Теперь есть только Прошлое и Настоящее.
– Ты не будешь участвовать в премьере? – глаза Кита, цвета неба в безоблачный летний день, сейчас были ледяными. – Шарлотта, до выступления всего неделя.
Я подняла на него покрасневшие, опухшие, обведенные темными кругами глаза и еле слышно ответила:
– Через четыре дня похороны, – на большее не хватило сил.
– Да, я знаю, знаю, – Кит вздохнул, подошел и потрепал меня за плечо. – Боже, ну и дела. Бедняжка.
Раньше он никогда меня так не называл.
– Я что-нибудь придумаю, – продолжил Кит, – но твое место в квартете… займет другой человек. Ты ведь понимаешь это, Шарлотта?
Кивнув, я вытерла нос обрывком старой салфетки, которую все утро сжимала в руке.
– Понимаю, – я лишь слегка удивилась, как мало меня это беспокоило. На самом деле я не осознавала его слова в полной мере. Они словно доносились до меня откуда-то издалека, преодолевая космическое пространство.
Кит обнял меня одной рукой, продолжая стоять. Мою щеку царапала жесткая ткань бокового кармана его джинсов.
– У тебя все будет хорошо.
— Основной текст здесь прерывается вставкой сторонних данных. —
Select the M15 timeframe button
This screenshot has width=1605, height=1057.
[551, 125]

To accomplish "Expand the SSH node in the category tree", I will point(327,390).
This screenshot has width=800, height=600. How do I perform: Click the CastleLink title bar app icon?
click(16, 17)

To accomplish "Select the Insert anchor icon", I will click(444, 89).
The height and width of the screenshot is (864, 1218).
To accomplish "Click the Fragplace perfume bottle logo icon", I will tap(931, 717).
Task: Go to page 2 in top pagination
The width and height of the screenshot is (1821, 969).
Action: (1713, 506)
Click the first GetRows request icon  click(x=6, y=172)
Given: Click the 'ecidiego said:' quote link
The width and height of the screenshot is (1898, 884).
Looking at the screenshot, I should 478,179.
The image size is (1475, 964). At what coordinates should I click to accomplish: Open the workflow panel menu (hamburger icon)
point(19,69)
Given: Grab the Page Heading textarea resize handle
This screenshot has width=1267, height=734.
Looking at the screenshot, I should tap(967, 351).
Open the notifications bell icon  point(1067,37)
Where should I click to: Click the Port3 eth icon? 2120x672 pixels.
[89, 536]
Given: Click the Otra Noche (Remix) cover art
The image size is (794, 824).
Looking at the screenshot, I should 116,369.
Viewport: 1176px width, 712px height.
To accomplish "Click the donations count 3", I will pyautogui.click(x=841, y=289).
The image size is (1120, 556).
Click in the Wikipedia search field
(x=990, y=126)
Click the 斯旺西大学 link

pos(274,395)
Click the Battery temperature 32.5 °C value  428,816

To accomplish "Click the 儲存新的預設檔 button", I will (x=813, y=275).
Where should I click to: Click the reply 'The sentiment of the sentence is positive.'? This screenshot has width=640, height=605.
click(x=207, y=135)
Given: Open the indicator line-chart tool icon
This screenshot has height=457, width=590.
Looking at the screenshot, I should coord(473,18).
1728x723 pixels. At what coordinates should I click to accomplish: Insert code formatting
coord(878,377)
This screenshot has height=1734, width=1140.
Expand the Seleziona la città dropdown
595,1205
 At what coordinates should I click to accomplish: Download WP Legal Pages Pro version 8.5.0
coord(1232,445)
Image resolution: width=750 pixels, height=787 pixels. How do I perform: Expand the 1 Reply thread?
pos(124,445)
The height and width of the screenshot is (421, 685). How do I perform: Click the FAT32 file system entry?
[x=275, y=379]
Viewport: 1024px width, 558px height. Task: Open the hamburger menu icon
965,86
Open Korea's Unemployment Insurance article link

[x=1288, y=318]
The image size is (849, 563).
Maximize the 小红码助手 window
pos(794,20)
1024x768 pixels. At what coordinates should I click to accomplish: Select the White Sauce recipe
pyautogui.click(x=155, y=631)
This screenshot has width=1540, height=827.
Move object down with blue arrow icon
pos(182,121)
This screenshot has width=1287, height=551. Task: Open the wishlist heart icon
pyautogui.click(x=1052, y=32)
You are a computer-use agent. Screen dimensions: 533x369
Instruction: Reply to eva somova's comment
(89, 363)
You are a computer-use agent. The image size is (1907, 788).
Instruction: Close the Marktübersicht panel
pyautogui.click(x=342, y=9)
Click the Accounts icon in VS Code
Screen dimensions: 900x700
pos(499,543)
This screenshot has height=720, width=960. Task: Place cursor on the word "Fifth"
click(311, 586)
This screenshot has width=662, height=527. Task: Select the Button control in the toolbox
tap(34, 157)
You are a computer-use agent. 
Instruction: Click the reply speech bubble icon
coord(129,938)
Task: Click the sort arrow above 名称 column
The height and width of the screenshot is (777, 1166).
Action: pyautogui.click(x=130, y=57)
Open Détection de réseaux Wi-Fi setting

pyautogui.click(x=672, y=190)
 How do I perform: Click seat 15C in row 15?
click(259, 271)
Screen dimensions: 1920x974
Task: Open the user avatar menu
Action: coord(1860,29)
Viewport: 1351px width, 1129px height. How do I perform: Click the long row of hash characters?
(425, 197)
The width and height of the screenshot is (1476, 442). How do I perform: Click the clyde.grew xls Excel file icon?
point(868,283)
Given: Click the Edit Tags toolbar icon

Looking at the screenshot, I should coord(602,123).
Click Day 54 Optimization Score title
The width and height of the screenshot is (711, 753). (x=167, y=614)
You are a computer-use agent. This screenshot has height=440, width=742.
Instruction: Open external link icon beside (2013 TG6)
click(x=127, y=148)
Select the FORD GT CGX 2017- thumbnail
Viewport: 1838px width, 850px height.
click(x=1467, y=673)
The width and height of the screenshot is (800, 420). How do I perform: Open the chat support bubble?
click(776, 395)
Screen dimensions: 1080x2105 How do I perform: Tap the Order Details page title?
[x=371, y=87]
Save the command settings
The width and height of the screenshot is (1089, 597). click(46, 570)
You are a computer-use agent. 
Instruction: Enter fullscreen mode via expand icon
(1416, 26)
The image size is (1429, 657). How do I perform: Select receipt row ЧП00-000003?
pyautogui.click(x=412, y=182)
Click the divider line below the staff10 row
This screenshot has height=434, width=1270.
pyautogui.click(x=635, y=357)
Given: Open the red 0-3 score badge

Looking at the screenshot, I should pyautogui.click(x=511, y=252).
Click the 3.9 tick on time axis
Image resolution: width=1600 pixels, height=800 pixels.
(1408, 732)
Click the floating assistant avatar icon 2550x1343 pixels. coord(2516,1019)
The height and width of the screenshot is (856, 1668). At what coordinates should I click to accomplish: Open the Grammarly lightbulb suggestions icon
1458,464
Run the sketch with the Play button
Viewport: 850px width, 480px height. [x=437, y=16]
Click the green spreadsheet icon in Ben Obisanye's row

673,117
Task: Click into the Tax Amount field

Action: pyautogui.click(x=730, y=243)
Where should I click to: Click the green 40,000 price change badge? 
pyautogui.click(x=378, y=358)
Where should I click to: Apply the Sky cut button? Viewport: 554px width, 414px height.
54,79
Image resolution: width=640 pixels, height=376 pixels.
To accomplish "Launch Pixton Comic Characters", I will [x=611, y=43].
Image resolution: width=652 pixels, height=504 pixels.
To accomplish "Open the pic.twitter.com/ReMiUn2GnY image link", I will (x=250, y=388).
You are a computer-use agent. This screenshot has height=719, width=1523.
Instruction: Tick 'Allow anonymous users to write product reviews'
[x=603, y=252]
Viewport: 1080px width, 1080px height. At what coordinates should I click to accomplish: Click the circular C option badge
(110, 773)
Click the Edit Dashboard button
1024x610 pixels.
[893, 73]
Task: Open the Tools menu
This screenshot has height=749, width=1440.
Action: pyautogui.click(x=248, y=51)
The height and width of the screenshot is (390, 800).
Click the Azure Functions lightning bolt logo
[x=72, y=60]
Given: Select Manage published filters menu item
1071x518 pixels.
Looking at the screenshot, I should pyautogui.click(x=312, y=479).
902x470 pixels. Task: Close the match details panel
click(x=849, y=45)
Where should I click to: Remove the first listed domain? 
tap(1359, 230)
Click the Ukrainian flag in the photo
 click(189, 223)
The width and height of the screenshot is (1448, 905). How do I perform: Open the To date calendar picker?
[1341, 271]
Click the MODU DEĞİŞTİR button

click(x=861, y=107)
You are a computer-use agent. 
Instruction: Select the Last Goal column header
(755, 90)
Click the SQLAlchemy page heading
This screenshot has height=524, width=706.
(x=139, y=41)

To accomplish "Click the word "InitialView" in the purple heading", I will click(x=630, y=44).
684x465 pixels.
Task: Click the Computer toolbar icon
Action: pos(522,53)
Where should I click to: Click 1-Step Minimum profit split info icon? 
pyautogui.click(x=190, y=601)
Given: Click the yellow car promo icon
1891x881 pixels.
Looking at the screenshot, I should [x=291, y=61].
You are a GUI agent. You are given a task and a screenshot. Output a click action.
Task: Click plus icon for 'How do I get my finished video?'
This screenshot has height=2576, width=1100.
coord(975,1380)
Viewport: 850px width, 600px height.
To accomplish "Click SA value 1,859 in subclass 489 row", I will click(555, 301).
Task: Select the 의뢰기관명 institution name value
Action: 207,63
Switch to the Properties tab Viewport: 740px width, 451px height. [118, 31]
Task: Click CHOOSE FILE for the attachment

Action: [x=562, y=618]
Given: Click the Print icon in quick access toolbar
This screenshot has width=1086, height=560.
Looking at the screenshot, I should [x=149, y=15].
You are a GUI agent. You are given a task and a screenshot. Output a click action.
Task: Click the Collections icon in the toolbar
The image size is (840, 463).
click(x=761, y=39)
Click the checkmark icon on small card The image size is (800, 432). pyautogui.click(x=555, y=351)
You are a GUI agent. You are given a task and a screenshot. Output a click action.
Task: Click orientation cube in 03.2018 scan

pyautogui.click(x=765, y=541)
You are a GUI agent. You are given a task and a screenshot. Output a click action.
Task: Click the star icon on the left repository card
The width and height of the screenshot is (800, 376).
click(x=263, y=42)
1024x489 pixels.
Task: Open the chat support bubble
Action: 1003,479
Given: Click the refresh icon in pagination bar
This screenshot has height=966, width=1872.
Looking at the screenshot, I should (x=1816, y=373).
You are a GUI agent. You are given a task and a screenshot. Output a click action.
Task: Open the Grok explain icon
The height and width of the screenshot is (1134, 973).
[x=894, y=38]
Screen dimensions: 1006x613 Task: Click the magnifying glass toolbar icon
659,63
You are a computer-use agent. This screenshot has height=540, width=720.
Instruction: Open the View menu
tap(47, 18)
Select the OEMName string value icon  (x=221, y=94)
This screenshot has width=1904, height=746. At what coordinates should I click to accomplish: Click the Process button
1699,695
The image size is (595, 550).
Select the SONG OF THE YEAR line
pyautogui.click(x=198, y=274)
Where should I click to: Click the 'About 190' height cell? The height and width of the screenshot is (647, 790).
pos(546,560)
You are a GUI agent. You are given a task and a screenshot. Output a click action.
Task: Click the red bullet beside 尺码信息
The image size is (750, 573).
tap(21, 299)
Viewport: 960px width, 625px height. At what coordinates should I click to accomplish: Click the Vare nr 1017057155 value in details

Езжай и побудь со своей семьей. Мне хотелось бы поехать с тобой.
– Правда? – вскинула я на него глаза. В сгустившейся вокруг меня тьме забрезжил слабый огонек.
– Разумеется, это невозможно.
Мои плечи поникли.
– Сейчас мне нельзя никуда уезжать, но у тебя, малыш, все будет хорошо, – Кит легонько толкнул меня в плечо, будто он тренер, а я бейсболист младшей лиги, благодаря которому команда выиграла игру. – Вот увидишь.
Бозмен, Монтана. До моей поездки домой мне чудилось, что на земле нет места прекрасней этого. Я прилетела в полдень, но Галлатинская долина казалась темной и мрачной, как человек с похмелья после долгой и бессонной ночи.